Our study found that low handgrip strength was associated with the cognitive decline with MMSE as well as DSST [12, 13, 51,52,53]. Low handgrip strength and executive functional decline might also share a similar etiopathogenesis. Skilled hand movements and handgrip strength are associated with the primary motor area, supplementary motor area, dorsal and ventral parts of the premotor cortex area and cerebellum, as shown in neuroimaging studies, and these may also play a role in higher cognitive functions [54,55,56]. The correlation between poor physical condition and global cognitive decline might also be explained by reduced gray and white matter volumes in multiple brain regions and white matter hyperintensities and greater activation in pre-supplementary motor, pre-dorsal motor, rostral cingulate and prefrontal cortex by a functional MRI study [57, 58]. However, in our study, we only found that low handgrip strength was correlated with global cognitive decline, but not slow gait speed. Alfaro-Acha et al., also reported that handgrip strength may be an early marker of subsequent cognitive decline [51]. We further performed a follow-up analysis to examine whether gait speed and handgrip strength had independent effects on changes in DSST. After including both physical function parameters simultaneously, the model revealed that only gait speed was associated with the decline in DSST (estimate = 0.25, P = 0.008 for Q5 in reference to Q1). The results of the follow-up analysis would indicate a unique linkage between gait speed and DSST. A recent review (Tian et al., 2017) also suggests that gait can be associated with specific brain areas important for sensorimotor function. However, these underlying mechanisms have not been unraveled yet.

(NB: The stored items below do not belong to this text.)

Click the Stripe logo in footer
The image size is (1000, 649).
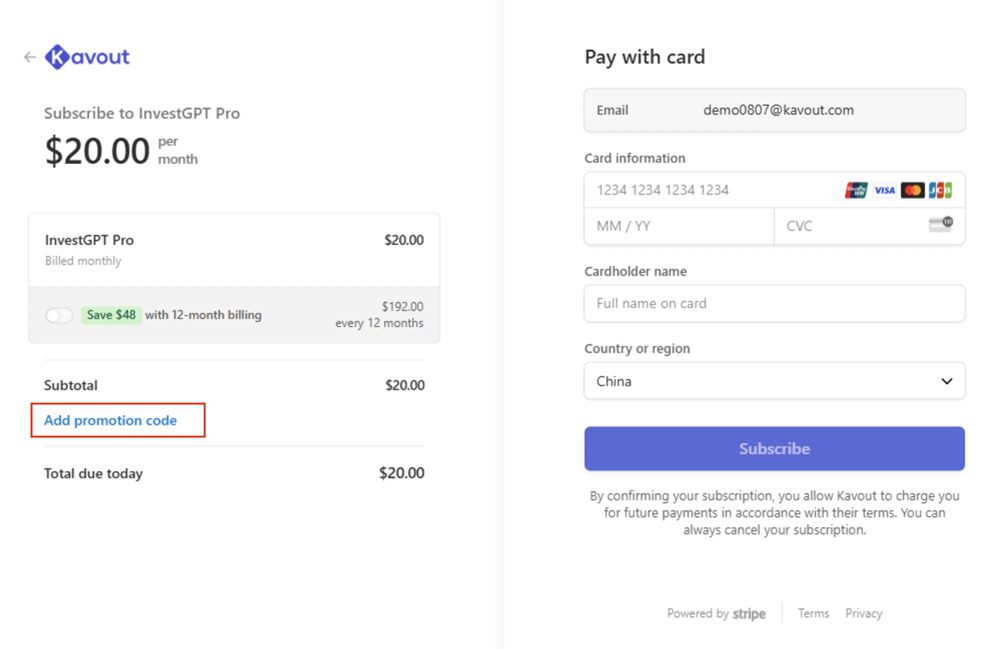pyautogui.click(x=749, y=614)
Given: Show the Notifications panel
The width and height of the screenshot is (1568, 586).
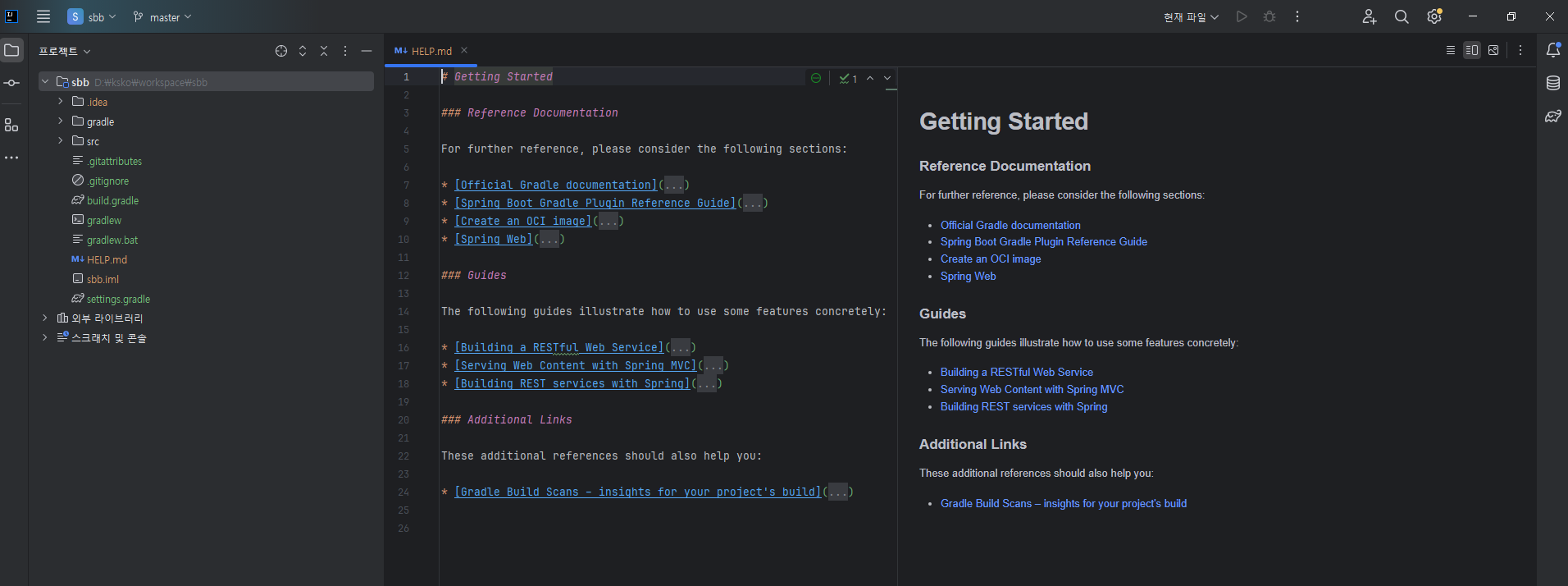Looking at the screenshot, I should coord(1552,50).
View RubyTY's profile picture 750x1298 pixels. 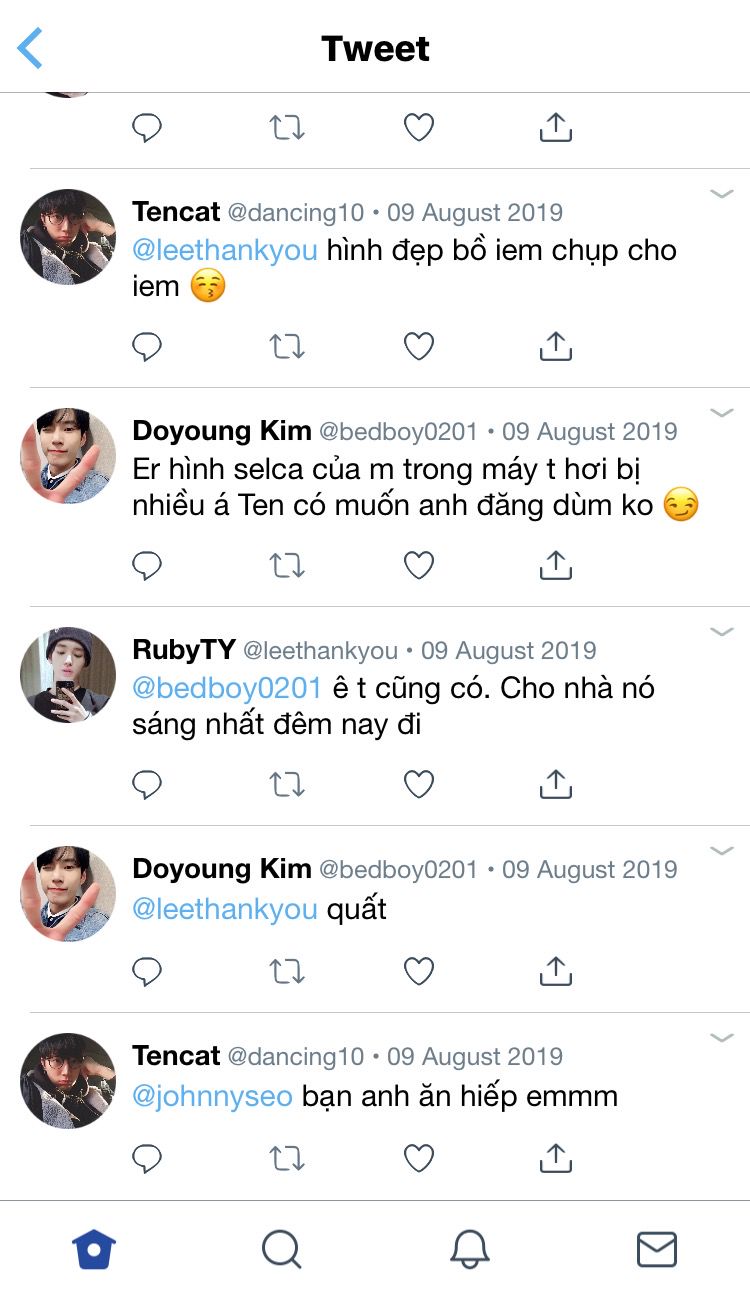click(68, 675)
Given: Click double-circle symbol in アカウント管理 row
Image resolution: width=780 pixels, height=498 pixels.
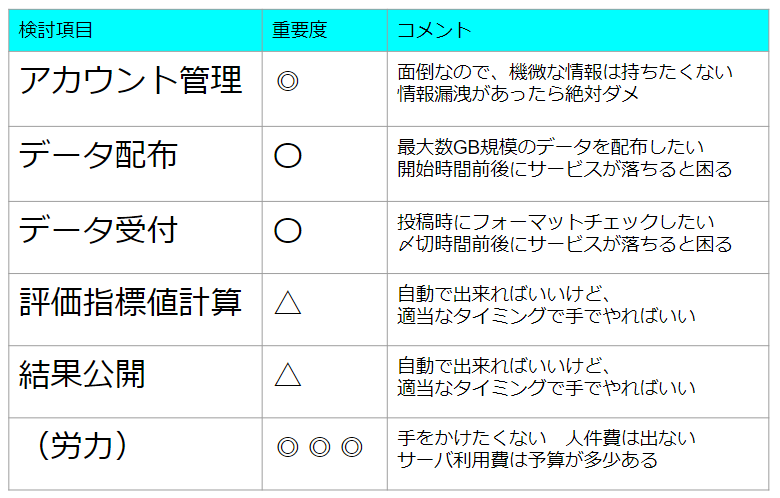Looking at the screenshot, I should point(287,82).
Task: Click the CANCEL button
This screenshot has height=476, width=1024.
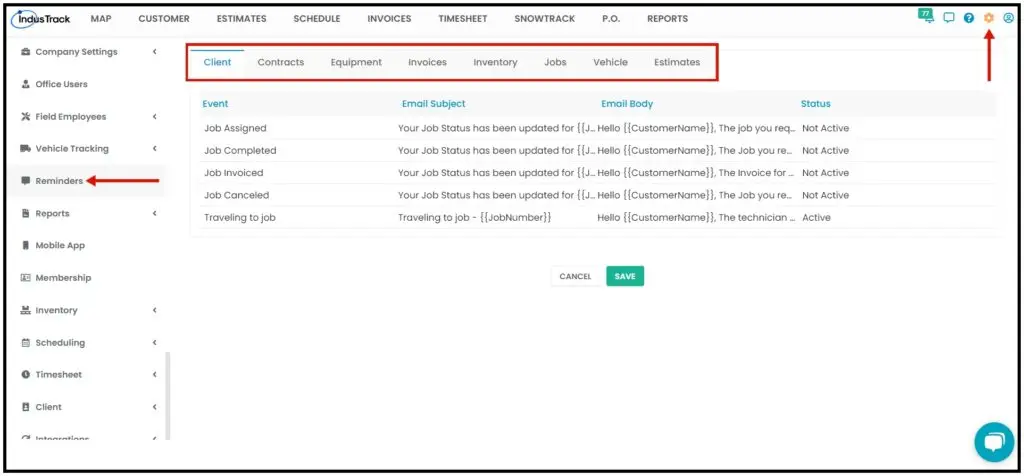Action: [x=575, y=276]
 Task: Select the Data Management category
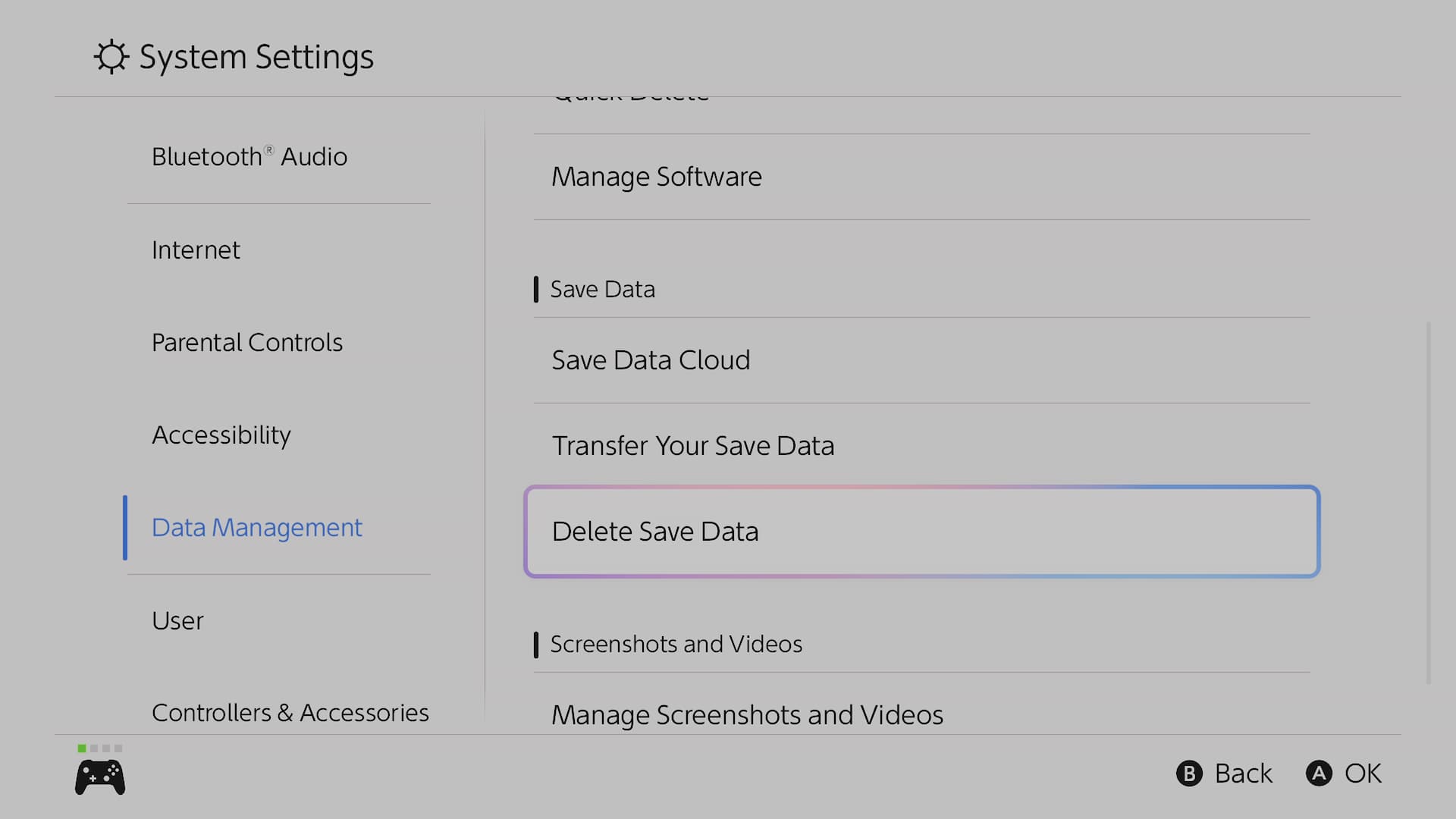[257, 528]
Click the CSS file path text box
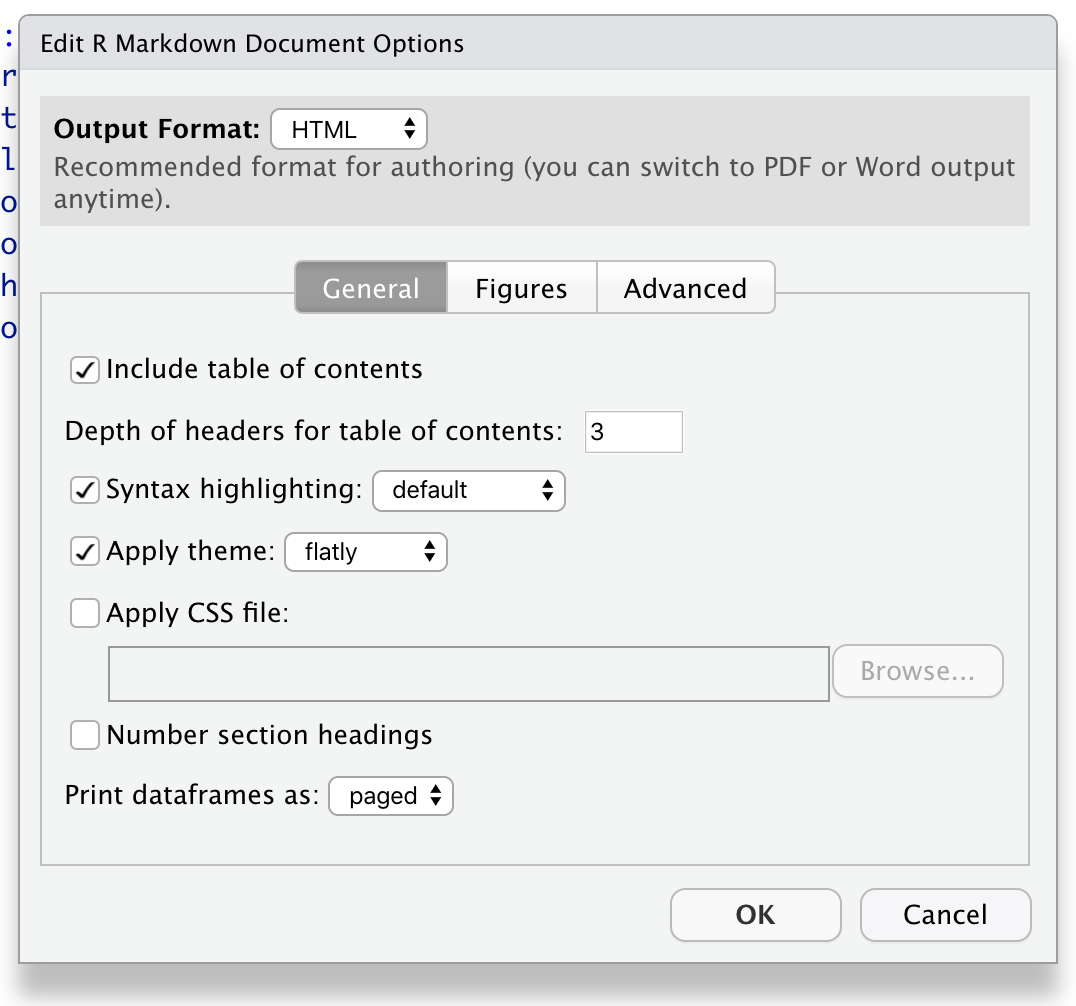 pos(468,673)
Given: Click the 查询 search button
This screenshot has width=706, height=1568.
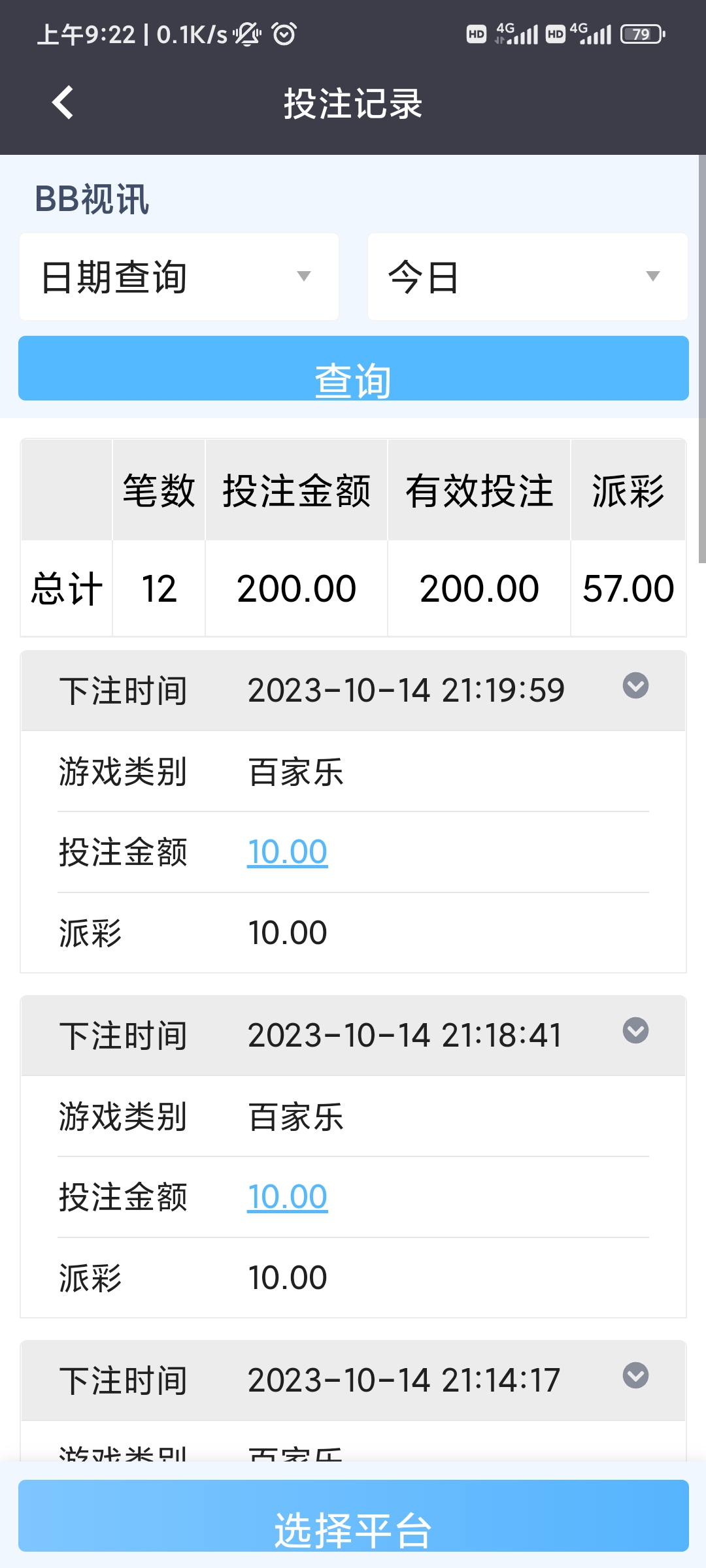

Despite all the efforts that went into designing and carrying out this study, there were still several limitations. First, none the participants were diagnosed with mild cognitive impairment and dementia, and there were 37 participants with cognitive impairment (according to the definition of MMSE< 24) at baseline who were excluded for analysis. Therefore, the results are not relevant among those with mild cognitive impairment and dementia. However, all the participants were recruited by matching age and gender in the community, and therefore the results of the present study could be applied to the community-dwelling older adults without cognitive impairment. Second, the statistical models in the present study did not include potential covariates that might influence cognitive decline, such as visual and auditory functions; however, we adjusted several important factors as much as possible to minimize this confounding bias. Third, 19.7% of the participants who participated in the baseline survey or wave 2 only had more impaired physical and cognitive functions. We assumed that this attrition meant responses were missing at random. However, participants with impaired cognitive function also tended to drop out from the follow up surveys. Therefore, we might underestimate cognitive decline when using a cognitively intact sample. Although the results indicated a non-linear change in DSST, we found no significant associations with the time-squared term. Future research needs to explore potential protective factors that buffer accelerated cognitive decline.


A slow gait speed could predict 10-year cognitive decline using DSST, and a low handgrip strength could predict 10-year cognitive decline using MMSE in addition to DSST. Thus both physical measures are lined to cognitive decline but there may be different mechanism between brain and physical functions.